Review Film: Susi Susanti Love All, Perjuangan Sang Legenda Bulu Tangkis

Akhirnya yang dinanti-nanti datang juga! Film biopik olahraga Susi Susanti Love All ini akan tayang di bioskop minggu ini. Siapa yang tidak mengenal sosok Susi, atlet pebulutangkis yang mengharumkan nama Indonesia pada tahun 80an dan 90an. Nah kisahnya diangkat dalam layar lebar lewat besutan Sim F. Yuk simak review filmnya

Susi Susanti Love All berawal dari masa kecil Susi Susanti (Moira Tabina Zayn) di Tasikmalaya. Saat lomba 17an, Susi menolak mengikuti lomba menari dan bersikeras menonton kakaknya berlomba bulu tangkis. Pada saat itu ia menantang lawan kakaknya bermain bulu tangkis, dan sukses mengalahkan. 

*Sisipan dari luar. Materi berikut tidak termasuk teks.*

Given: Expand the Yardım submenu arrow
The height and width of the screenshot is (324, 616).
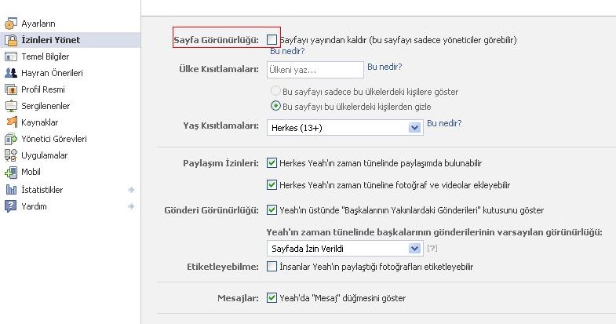Looking at the screenshot, I should 131,206.
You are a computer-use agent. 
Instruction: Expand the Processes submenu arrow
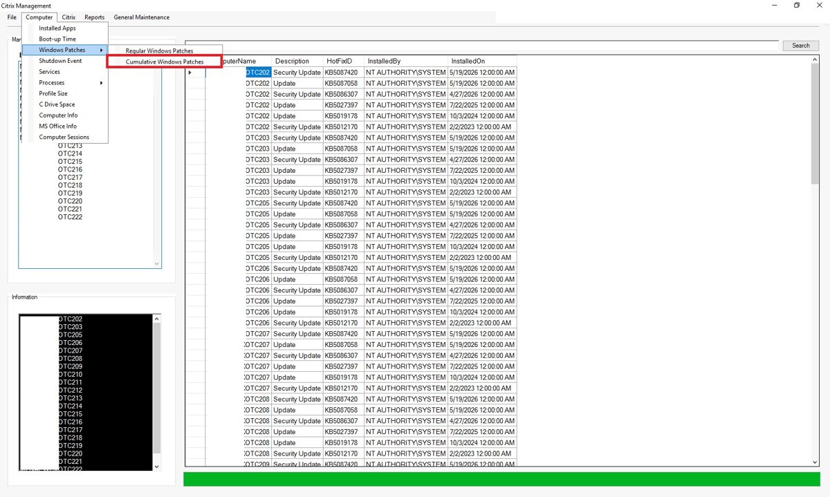click(x=102, y=83)
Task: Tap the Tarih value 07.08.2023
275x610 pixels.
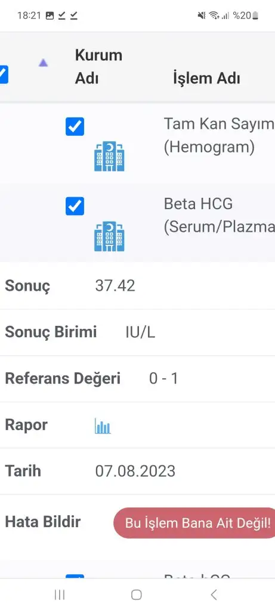Action: (x=135, y=471)
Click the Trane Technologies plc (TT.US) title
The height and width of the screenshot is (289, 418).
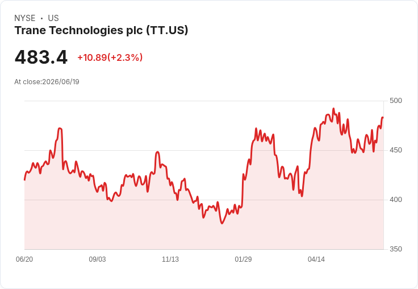point(101,30)
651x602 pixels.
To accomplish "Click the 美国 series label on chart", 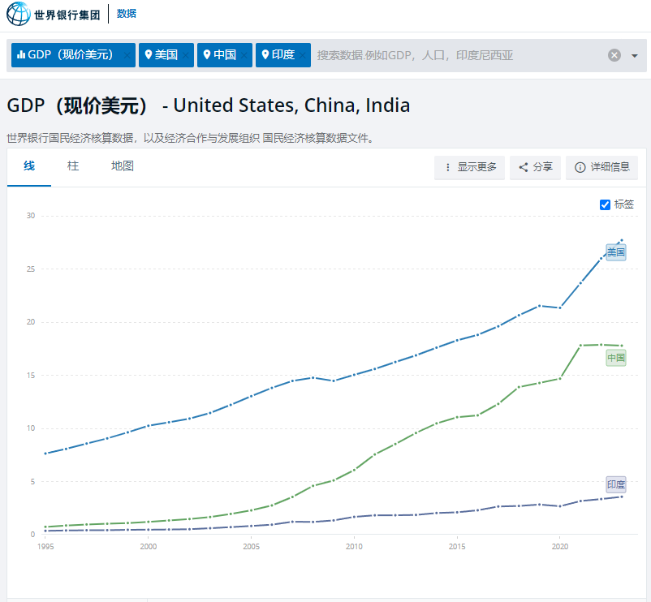I will [616, 252].
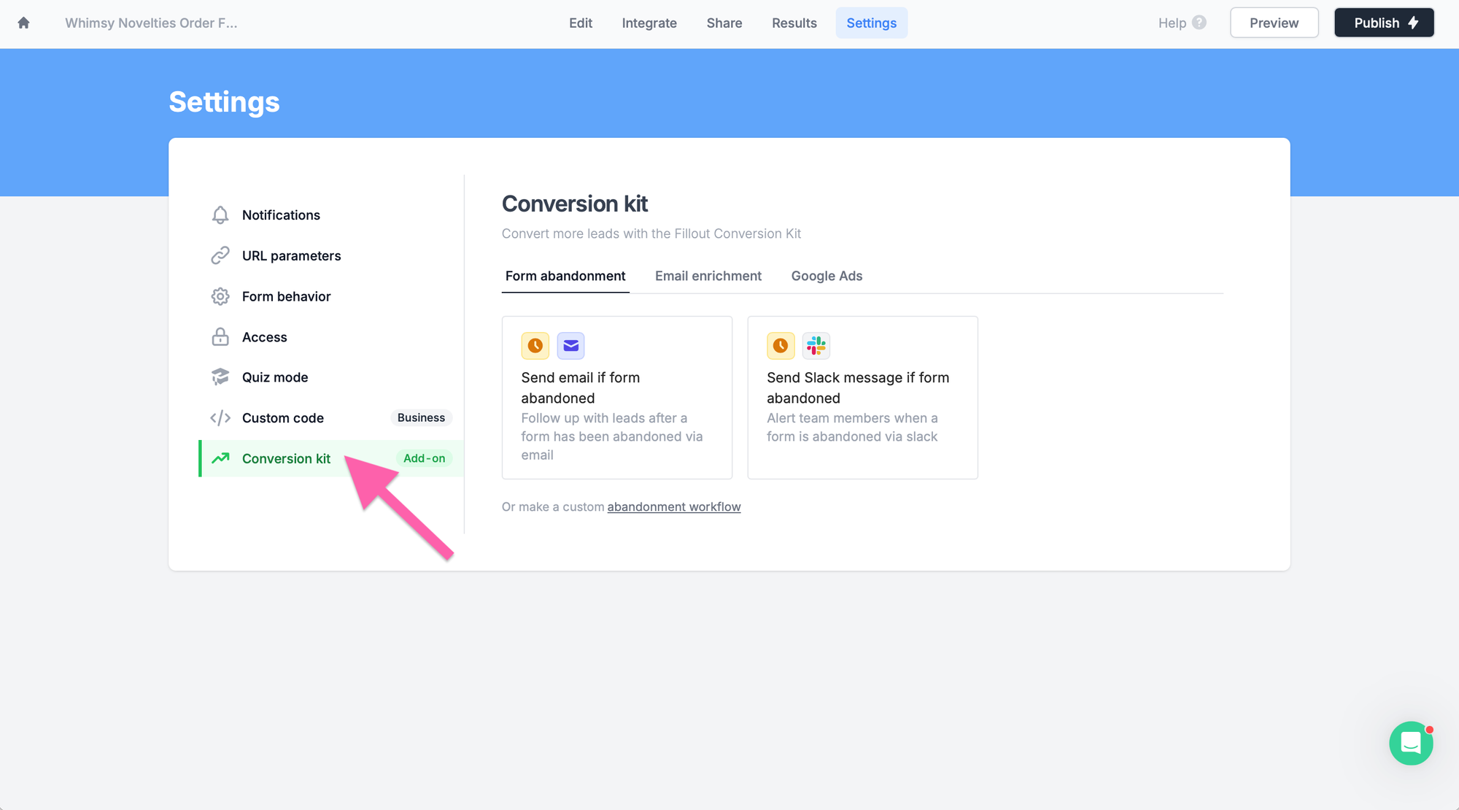Click the chat support bubble icon
Viewport: 1459px width, 810px height.
(1413, 742)
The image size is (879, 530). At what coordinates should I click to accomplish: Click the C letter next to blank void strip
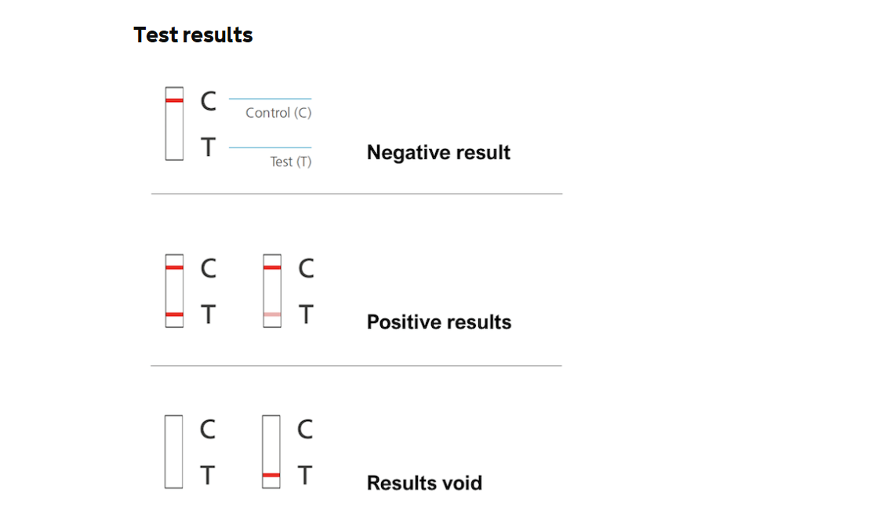tap(208, 429)
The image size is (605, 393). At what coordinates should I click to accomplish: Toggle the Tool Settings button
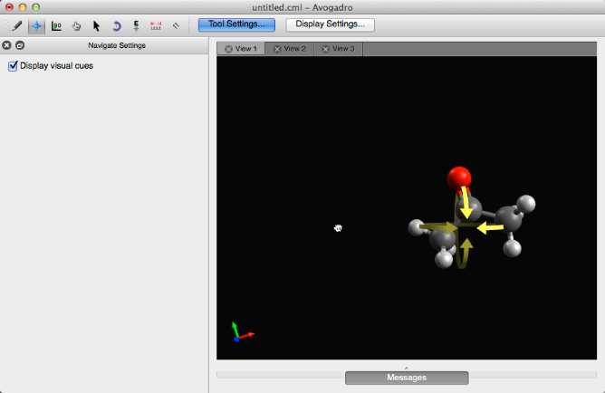coord(236,24)
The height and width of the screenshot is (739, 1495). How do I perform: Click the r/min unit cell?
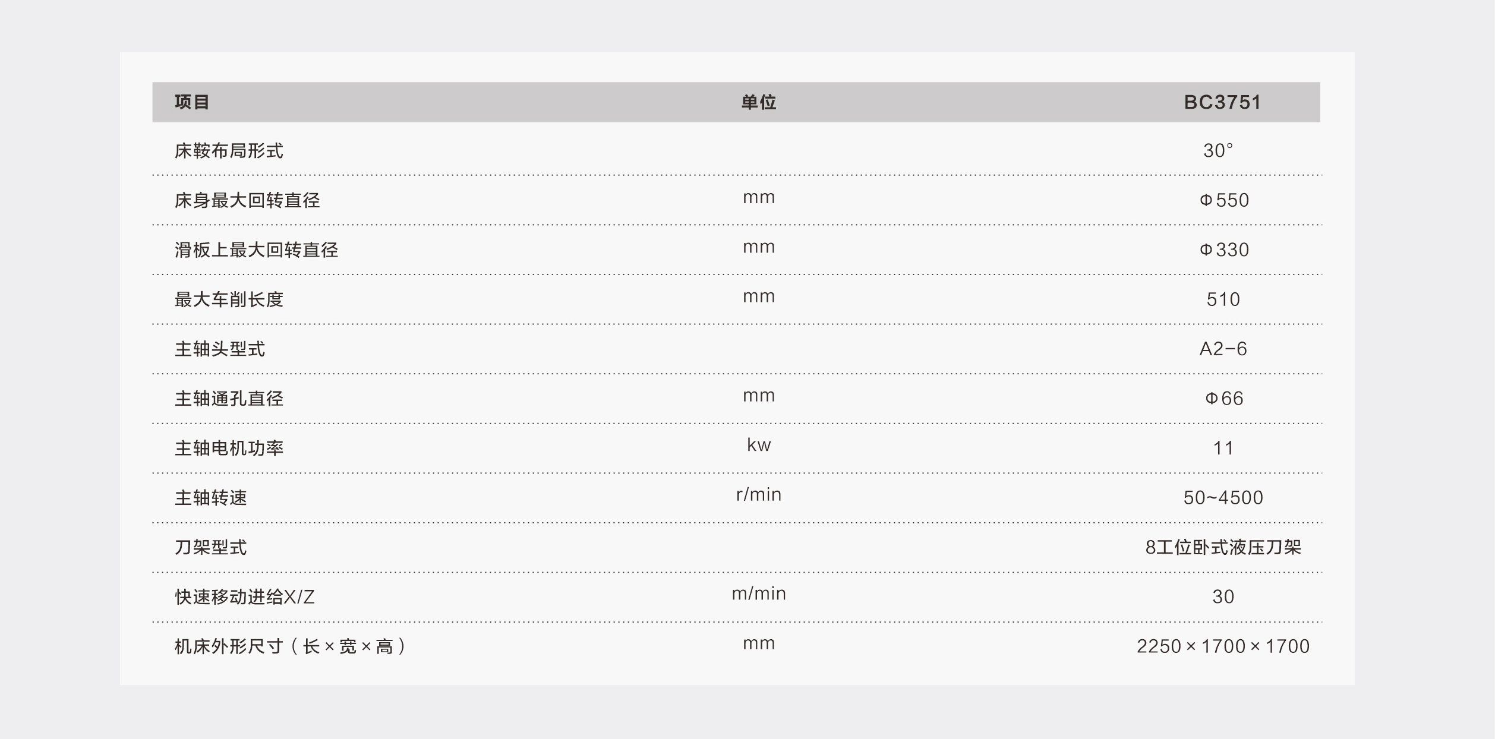[x=759, y=494]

Lewat pertandingan tersebut, Susi pun ditawari untuk try out di PB Jaya di Jakarta. Ayahnya, Risad Haditono (Iszur Muchtar), yang merupakan mantan atlet bulu tangkis sangat mendukung Susi berangkat ke Jakarta. Di sana dia berlatih bersama anak-anak lainnya oleh sosok Rudi Hartono. Susi pun beranjak remaja semakin ambius untuk bertanding. 

Memenangkan World Championship Junior 1985, Susi pun melangkah ke pelatihan nasional PBSI dan semakin matang. Ia dilatih oleh Tong Sin Fu (Chew Kinwah) dan Liang Chu Sia (Jenny Chang). Di sana juga Susi bertemu teman-teman atlet seperti Alan Budikusuma (Dion Wiyoko), Ardy B. Wiranata (Nathaniel Sulistyo), Hermawan Susanto (Rafael Tan), Sarwendah Kusumawardhani (Kelly Tandiono).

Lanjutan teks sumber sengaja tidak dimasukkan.